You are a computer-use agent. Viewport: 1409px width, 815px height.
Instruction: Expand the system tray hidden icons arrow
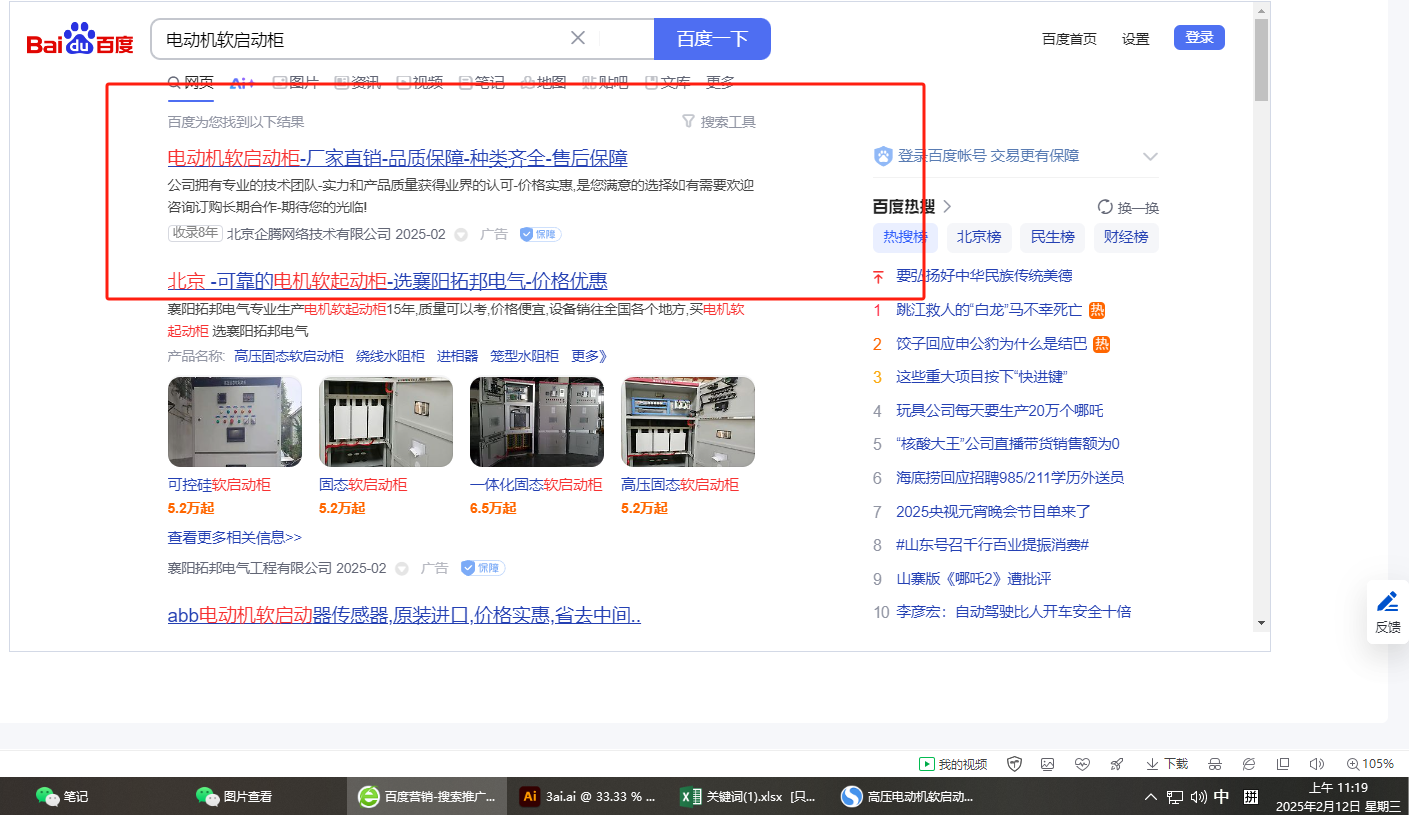pyautogui.click(x=1151, y=797)
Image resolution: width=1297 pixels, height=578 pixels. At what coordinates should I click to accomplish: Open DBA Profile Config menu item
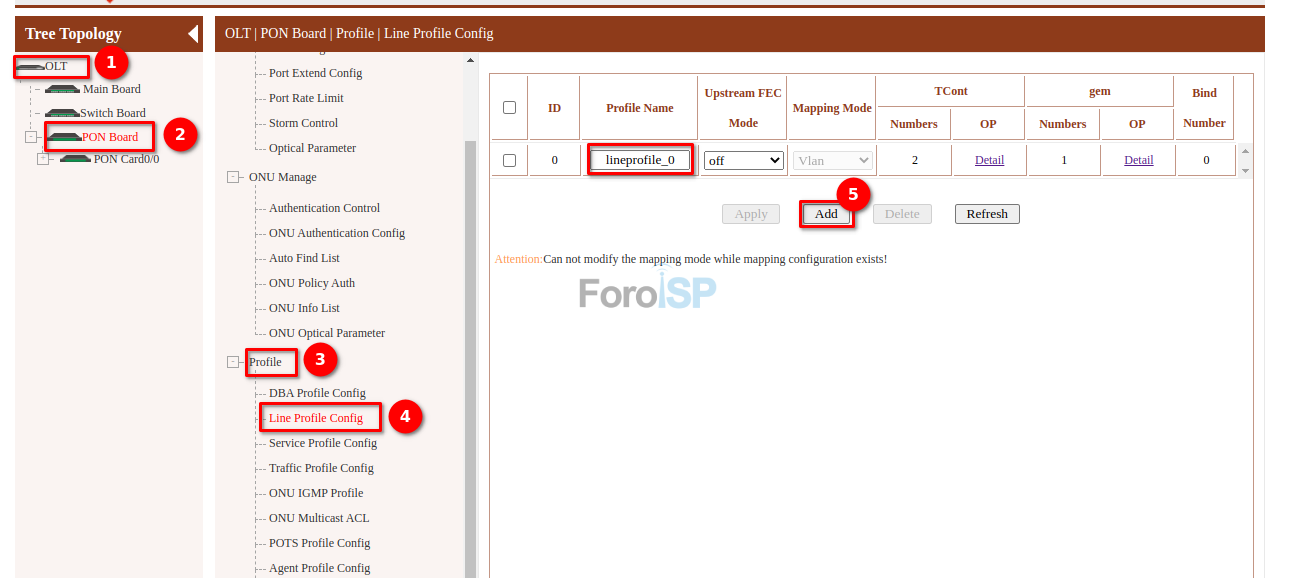click(x=317, y=393)
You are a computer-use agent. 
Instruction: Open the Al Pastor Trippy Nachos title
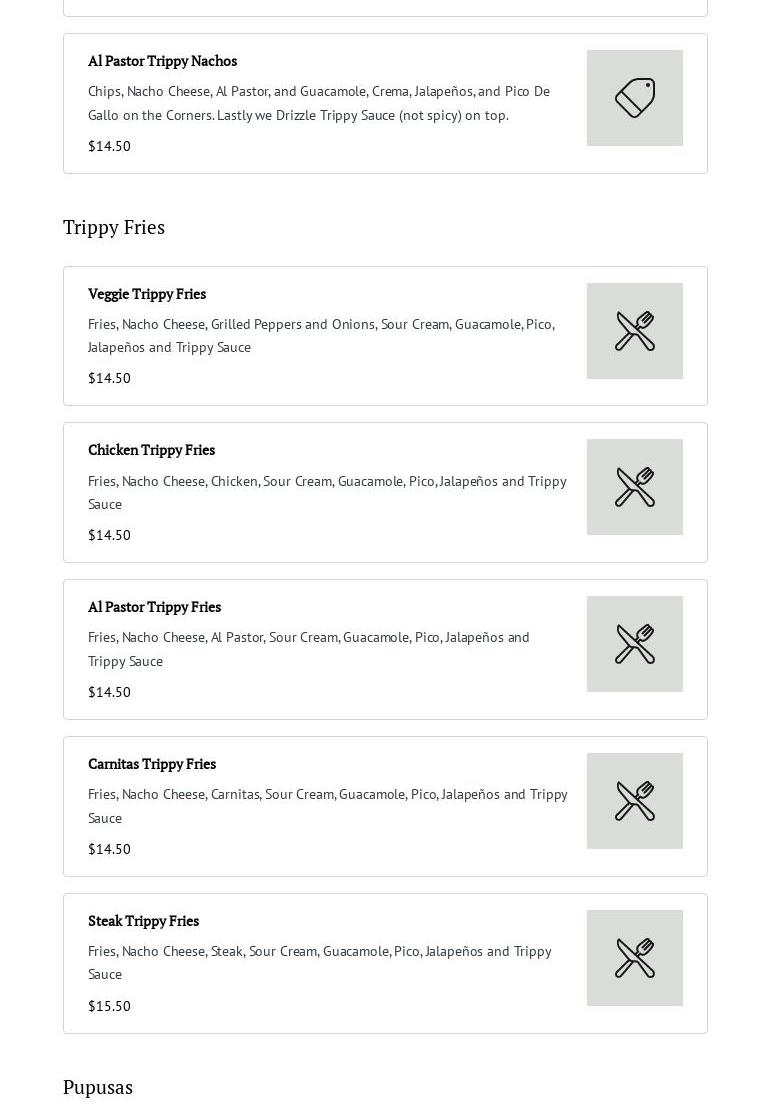(x=162, y=61)
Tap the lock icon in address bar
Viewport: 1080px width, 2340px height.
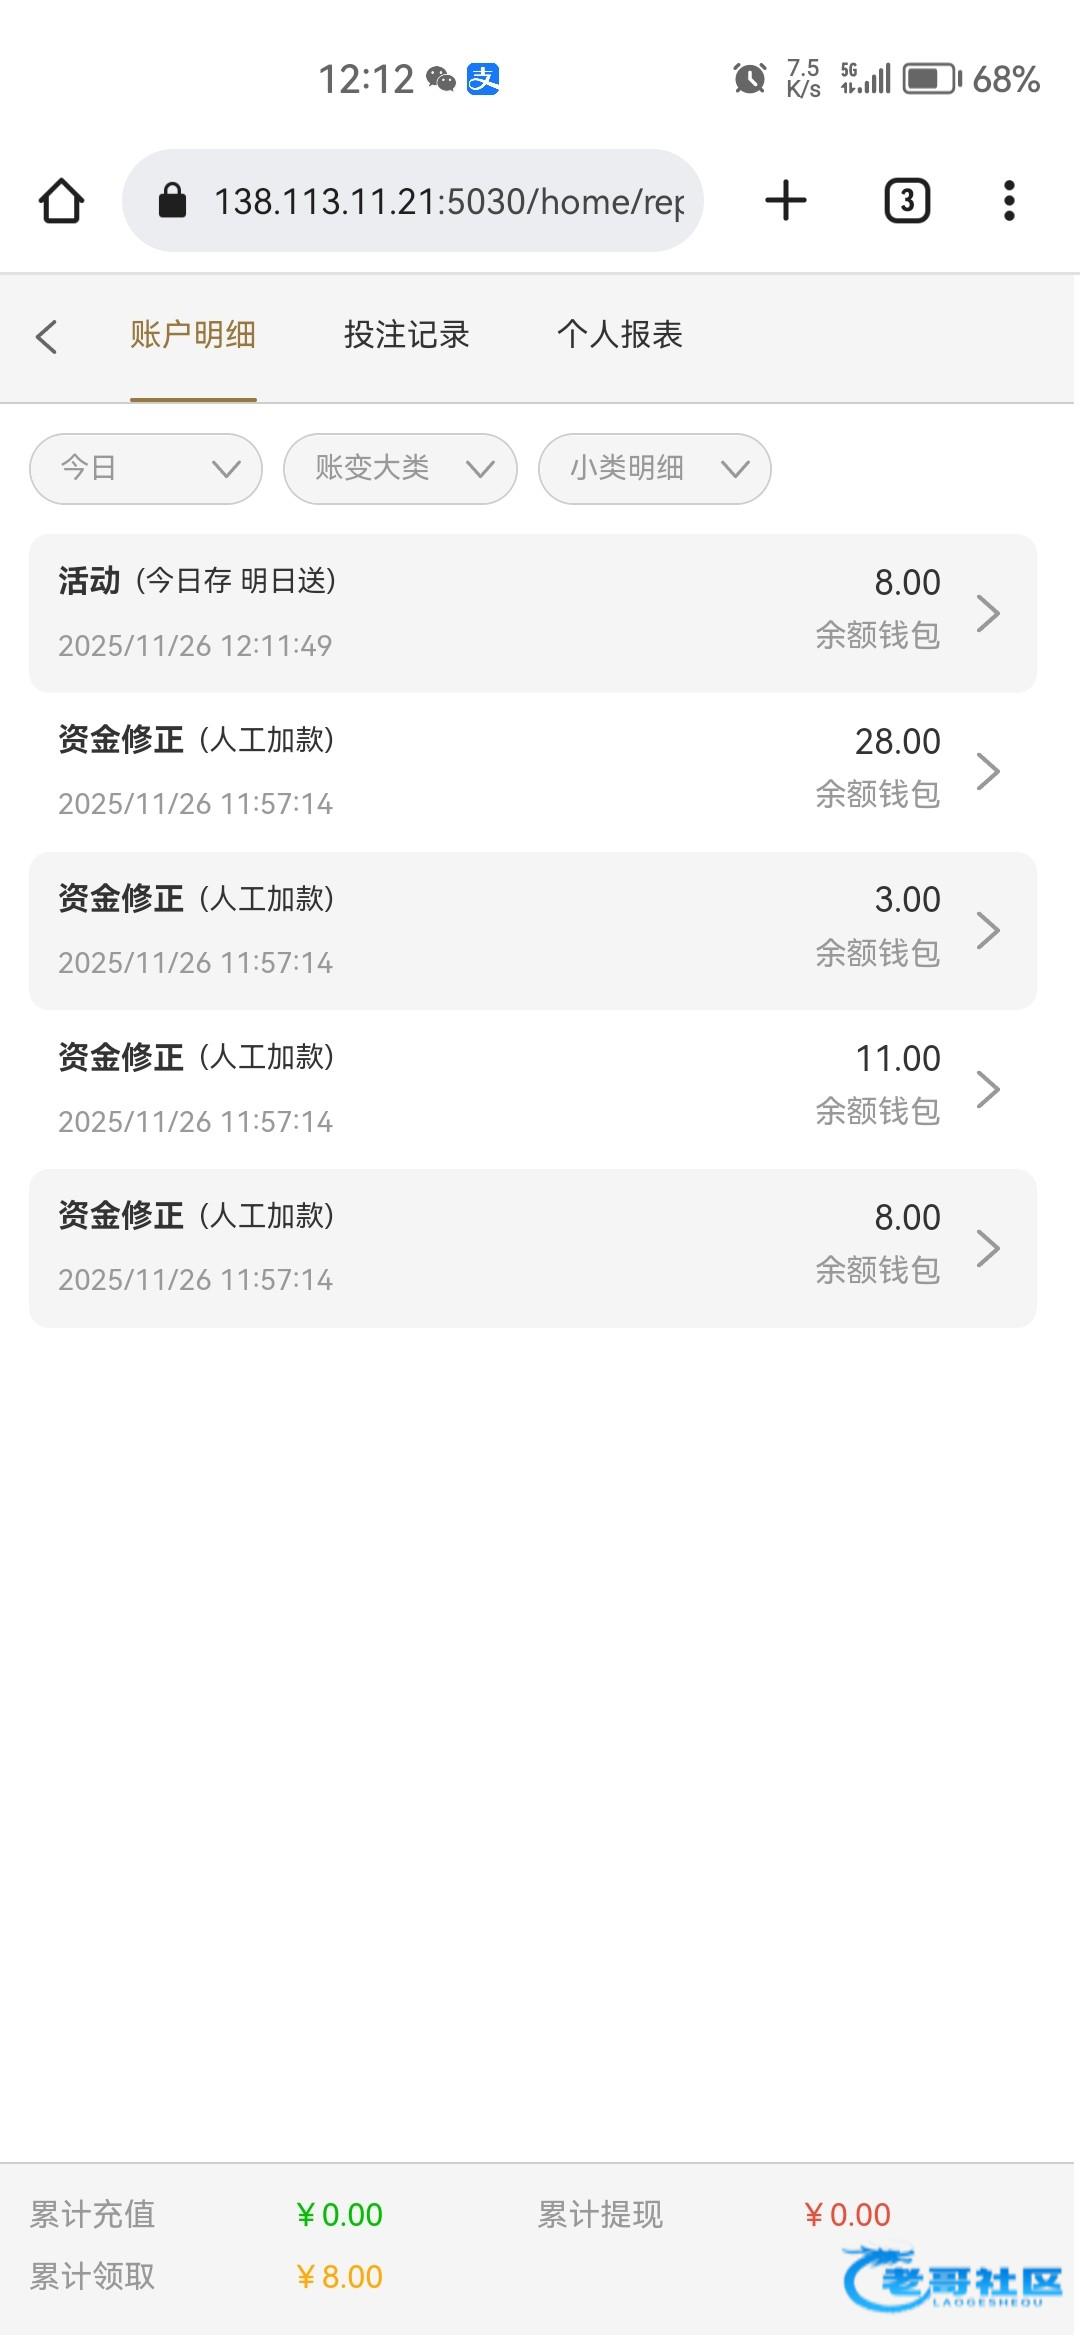(173, 201)
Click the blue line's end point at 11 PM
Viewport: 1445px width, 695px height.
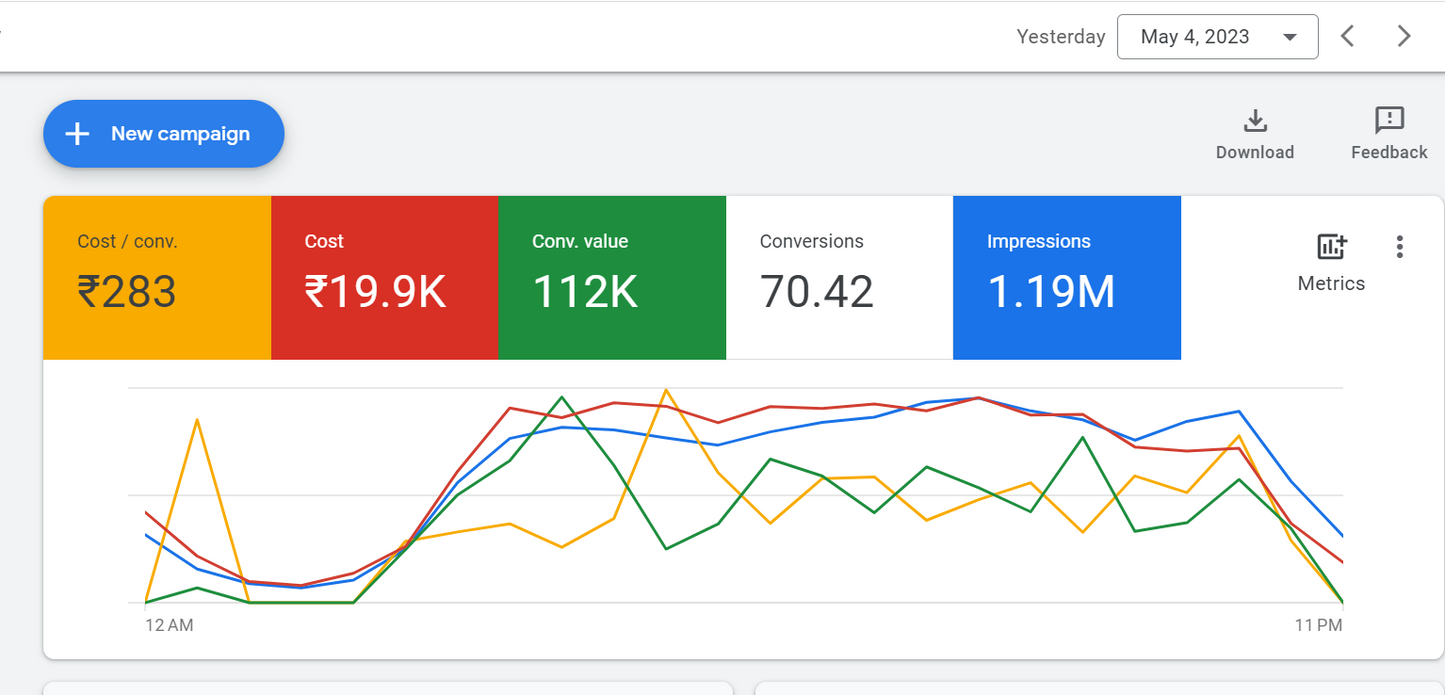tap(1341, 536)
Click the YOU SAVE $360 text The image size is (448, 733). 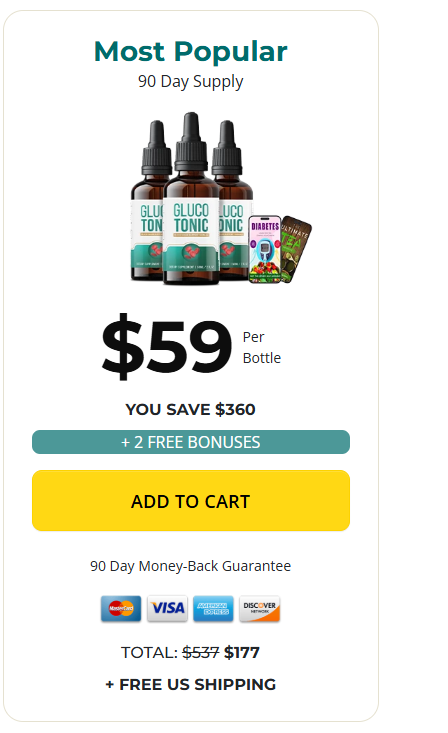191,410
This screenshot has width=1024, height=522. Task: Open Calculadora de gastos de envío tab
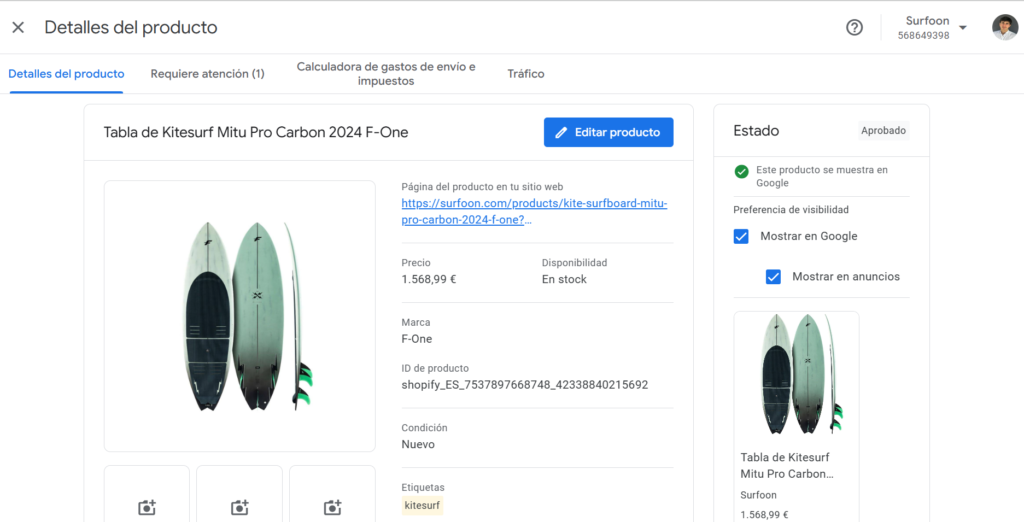386,74
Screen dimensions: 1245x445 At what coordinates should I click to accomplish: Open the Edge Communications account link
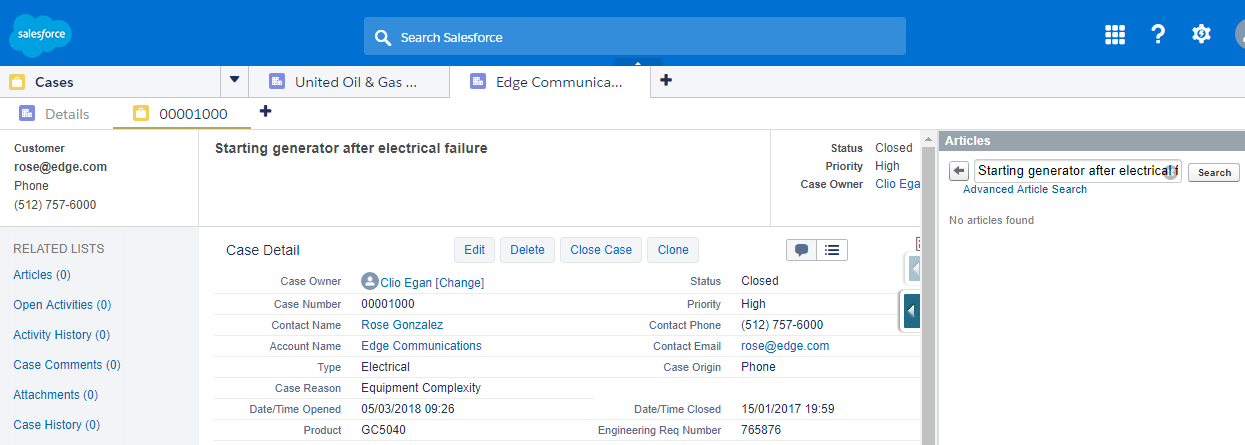[421, 346]
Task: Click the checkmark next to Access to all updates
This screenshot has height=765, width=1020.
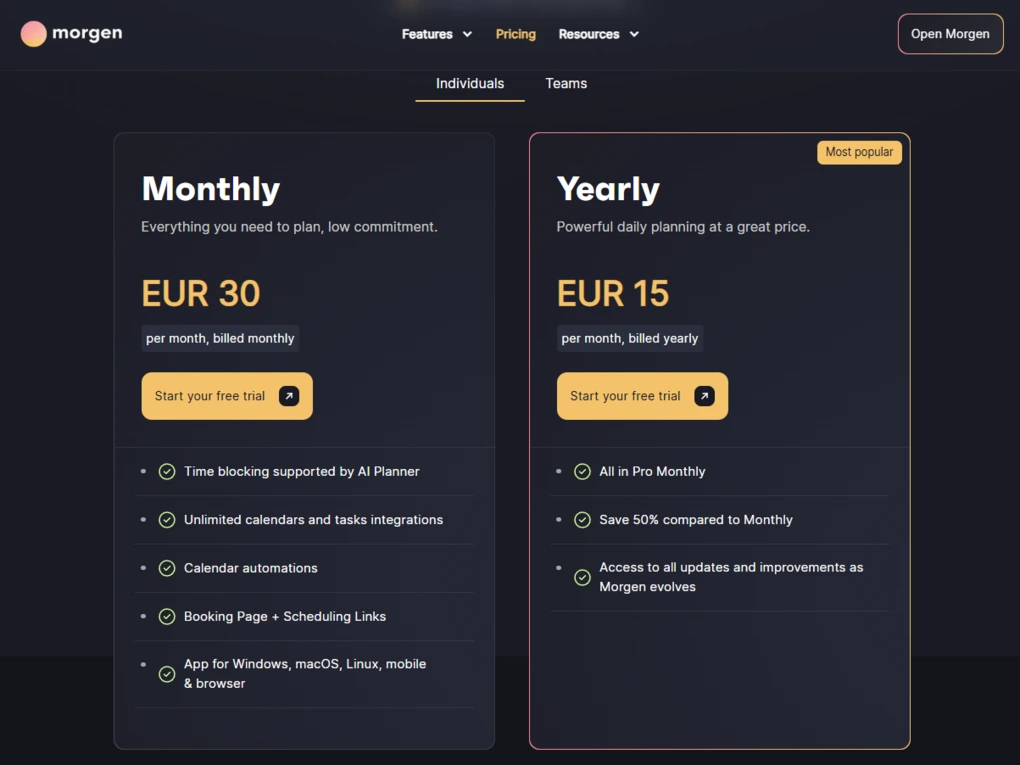Action: point(583,577)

DESCRIPTION OF THE TASK – What lines of the data contain the string "agent"? List them.

FINISHED EXERCISE –
You are a computer-use agent. Viewport: 1409px width, 815px height.
You are a computer-use agent. 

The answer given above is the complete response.